Natural language utterances generated by machine can expect an
audience of at most one.  When there are many readers or many
listeners, there is usually also the time and money for a human writer
or human speaker.

In evaluating NLG, therefore, the thing that matters most is whether
that one person understands the system easily and can put its
information to good use.  This standard is equally applicable no
matter how language is generated.  It calls for end-to-end
systems---or at least situations in which human subjects put system's
information to use---and the fine-grained methodology and theories of
psycholinguistics.

I don't think there are any shortcuts to this evaluation.  But it may
make sense to lower our standards for it.  The fact is that all
methods of NLG are making rapid progress and genuine improvements.
There are dangers: we could be misled by vague intuitions or focus on
unimportant problems.  We must make a good faith effort to avoid these
dangers.  But we don't have to run subject after subject until we
hammer out trends to p < 0.01, every time we introduce a new tweak to
our algorithms.  In HCI you usually see the big bugs with a handful of
subjects.  If a researcher can report a trend in the right direction
at that scale, we should be satisfied.  Just around the corner lies
the next incarnation of their new idea, different for sure and
probably better.

What is around the corner?  Consider this.  

I take it that a method is symbolic to the extent that it is
formulated in terms of richly structured representations with a clear
correspondence with real-world phenomena.  In computational
linguistics, that means real parse trees, real semantic
representations, and principled formalizations of the commitments that
speakers make when they adopt the intention to use an utterance to
push a conversation forward.  

I take it that a method is statistical to the extent that it involves
the estimation of parameters of a model from noisy data that only
imperfectly reflect underlying real-world regularities.
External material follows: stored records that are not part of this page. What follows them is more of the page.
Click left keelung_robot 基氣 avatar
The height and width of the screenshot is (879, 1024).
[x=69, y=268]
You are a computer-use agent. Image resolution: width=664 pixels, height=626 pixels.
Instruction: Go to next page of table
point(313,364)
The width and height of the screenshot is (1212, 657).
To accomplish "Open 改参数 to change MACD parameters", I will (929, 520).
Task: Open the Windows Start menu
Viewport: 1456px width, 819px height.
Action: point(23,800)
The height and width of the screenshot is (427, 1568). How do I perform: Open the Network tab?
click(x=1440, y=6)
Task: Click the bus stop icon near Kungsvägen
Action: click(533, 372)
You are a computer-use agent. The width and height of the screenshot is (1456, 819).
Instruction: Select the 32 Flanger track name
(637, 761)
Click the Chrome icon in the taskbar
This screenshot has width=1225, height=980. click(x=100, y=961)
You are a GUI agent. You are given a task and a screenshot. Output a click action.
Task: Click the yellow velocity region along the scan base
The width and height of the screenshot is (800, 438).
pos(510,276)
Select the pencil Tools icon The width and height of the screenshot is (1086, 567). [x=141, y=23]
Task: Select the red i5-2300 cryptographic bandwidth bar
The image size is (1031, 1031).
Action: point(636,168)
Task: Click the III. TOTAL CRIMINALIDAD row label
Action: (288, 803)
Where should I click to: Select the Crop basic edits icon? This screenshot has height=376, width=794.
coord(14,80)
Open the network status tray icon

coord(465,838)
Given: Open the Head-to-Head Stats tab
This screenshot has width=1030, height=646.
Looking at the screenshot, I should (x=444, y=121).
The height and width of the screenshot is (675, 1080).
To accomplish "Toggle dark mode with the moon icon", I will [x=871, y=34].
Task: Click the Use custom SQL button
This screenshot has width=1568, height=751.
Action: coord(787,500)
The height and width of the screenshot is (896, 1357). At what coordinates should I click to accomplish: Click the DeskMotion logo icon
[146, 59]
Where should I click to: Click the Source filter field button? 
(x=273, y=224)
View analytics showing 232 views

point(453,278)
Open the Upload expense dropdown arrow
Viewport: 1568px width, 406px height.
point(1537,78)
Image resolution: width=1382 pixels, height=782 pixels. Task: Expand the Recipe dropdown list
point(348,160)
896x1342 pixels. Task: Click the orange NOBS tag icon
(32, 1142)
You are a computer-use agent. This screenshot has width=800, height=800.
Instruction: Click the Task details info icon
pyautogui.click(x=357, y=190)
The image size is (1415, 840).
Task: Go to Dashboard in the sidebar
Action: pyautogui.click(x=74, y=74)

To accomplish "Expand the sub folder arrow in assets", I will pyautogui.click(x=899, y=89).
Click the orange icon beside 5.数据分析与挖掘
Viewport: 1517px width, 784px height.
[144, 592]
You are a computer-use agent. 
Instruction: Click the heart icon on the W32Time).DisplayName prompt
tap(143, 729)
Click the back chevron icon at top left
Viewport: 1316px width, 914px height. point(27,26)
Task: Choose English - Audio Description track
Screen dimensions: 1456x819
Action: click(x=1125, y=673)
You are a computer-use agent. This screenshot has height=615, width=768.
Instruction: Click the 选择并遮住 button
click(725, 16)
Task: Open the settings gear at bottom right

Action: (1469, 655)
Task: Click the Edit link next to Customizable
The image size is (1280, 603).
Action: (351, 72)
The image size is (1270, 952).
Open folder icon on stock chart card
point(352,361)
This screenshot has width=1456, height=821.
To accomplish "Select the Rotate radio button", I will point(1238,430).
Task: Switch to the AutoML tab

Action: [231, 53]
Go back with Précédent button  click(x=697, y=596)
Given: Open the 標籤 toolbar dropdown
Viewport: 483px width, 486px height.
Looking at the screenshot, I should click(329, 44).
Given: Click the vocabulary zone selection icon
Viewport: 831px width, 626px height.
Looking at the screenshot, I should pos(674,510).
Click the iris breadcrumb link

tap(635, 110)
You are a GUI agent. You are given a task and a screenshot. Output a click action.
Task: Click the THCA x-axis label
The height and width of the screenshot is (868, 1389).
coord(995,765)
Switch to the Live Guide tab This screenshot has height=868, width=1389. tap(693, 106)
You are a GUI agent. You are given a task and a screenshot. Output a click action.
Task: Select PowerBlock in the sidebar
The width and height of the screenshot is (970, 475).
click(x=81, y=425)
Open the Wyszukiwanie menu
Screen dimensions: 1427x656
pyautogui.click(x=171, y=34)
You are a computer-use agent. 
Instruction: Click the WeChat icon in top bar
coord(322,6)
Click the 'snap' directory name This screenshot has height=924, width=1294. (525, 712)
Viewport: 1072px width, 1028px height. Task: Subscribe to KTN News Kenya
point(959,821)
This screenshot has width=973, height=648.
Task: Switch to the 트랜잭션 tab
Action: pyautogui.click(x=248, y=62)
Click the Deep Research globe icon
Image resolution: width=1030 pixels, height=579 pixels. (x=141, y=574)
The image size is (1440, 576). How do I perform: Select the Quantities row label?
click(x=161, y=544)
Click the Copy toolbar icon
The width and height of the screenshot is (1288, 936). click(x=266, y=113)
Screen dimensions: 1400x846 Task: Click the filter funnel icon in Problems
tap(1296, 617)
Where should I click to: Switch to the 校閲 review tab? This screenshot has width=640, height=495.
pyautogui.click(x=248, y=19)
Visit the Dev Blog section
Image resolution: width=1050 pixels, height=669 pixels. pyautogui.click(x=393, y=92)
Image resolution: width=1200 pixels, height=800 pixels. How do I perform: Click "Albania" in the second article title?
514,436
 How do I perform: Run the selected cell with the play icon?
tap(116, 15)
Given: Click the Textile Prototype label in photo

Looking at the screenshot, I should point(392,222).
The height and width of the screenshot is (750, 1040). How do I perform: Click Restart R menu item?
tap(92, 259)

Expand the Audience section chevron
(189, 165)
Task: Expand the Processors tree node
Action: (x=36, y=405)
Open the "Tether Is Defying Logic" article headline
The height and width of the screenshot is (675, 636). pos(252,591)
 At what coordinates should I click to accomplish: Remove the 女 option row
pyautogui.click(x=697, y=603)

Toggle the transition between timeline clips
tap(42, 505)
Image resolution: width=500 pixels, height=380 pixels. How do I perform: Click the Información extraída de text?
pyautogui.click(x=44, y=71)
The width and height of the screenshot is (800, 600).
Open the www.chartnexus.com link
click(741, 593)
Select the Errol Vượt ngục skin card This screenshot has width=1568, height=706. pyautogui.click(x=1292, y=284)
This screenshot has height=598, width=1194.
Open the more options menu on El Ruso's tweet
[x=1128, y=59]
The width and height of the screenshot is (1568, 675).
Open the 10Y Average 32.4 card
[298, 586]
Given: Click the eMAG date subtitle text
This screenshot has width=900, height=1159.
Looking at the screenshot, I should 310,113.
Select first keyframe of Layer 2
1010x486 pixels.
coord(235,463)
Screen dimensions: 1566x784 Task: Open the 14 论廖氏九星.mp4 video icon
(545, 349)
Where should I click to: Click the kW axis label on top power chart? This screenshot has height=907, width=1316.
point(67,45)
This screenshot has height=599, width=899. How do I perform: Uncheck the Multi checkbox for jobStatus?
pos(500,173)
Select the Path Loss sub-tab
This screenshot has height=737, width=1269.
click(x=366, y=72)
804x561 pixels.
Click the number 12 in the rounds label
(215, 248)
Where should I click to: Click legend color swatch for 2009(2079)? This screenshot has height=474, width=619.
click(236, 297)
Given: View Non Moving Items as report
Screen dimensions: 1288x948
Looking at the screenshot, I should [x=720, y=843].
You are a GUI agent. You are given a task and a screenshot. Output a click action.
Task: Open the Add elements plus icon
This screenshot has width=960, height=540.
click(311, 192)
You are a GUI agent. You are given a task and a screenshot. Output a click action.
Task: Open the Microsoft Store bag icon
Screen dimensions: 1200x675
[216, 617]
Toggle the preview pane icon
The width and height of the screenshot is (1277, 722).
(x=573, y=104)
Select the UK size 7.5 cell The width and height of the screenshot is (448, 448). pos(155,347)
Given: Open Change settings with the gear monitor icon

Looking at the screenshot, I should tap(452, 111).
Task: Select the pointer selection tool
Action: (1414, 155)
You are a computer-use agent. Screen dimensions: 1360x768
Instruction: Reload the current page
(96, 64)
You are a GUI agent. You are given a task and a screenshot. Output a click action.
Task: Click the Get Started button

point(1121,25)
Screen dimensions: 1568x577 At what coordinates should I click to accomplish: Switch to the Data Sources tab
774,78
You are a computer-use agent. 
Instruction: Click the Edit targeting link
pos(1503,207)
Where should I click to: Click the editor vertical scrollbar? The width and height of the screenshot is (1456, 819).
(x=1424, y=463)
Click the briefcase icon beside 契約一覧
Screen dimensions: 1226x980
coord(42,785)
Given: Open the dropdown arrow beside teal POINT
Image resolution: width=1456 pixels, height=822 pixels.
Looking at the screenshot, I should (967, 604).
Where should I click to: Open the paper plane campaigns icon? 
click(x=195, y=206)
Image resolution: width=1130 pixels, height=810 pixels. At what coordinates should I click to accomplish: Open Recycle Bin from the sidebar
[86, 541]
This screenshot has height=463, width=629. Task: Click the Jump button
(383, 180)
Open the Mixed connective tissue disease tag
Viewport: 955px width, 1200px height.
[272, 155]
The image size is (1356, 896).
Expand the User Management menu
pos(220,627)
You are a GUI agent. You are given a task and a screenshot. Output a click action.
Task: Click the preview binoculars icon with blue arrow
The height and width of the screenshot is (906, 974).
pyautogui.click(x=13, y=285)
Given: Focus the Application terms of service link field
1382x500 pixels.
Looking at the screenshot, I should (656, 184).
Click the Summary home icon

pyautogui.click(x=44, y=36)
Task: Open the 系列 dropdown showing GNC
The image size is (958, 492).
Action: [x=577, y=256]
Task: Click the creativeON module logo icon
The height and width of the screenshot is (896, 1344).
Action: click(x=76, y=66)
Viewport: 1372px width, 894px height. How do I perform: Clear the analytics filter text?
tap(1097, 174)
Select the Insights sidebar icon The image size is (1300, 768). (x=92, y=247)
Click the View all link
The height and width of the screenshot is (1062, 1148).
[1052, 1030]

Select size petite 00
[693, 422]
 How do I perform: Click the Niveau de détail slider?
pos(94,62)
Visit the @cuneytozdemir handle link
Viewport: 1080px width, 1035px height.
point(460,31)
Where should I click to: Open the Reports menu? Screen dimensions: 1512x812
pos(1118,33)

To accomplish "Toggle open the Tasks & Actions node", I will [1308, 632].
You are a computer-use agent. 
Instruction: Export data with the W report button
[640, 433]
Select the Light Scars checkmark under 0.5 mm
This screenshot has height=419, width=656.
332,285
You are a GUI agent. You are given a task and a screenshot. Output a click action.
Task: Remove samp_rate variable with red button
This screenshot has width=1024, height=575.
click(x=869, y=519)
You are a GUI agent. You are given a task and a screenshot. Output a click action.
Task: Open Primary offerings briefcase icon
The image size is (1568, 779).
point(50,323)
So I see every reason to look forward to NLG that is both statistical
and symbolic, where systems deploy models that feature
richly-structured, principled representations and are moreover
estimated from noisy real-world data.  After all, each of us at some
level knows what we mean, and what our utterances mean, in a
principled way---despite having learned our language through our
observation of and interaction with members of our own sometimes
fallible and obscure species.

But I don't know whether we can expect our data for this enterprise to
come from official repositories annotated once-and-for-all just right.
When it comes to the good stuff, purpose and meaning, there may be no
practical alternative to the interactive bootstrapping methods that
everything else that learns the good stuff seems to come with: working
collaboratively with a conversational partner to understand or to
produce each new utterance in light of background knowledge, and using
that understanding to refine knowledge for the future.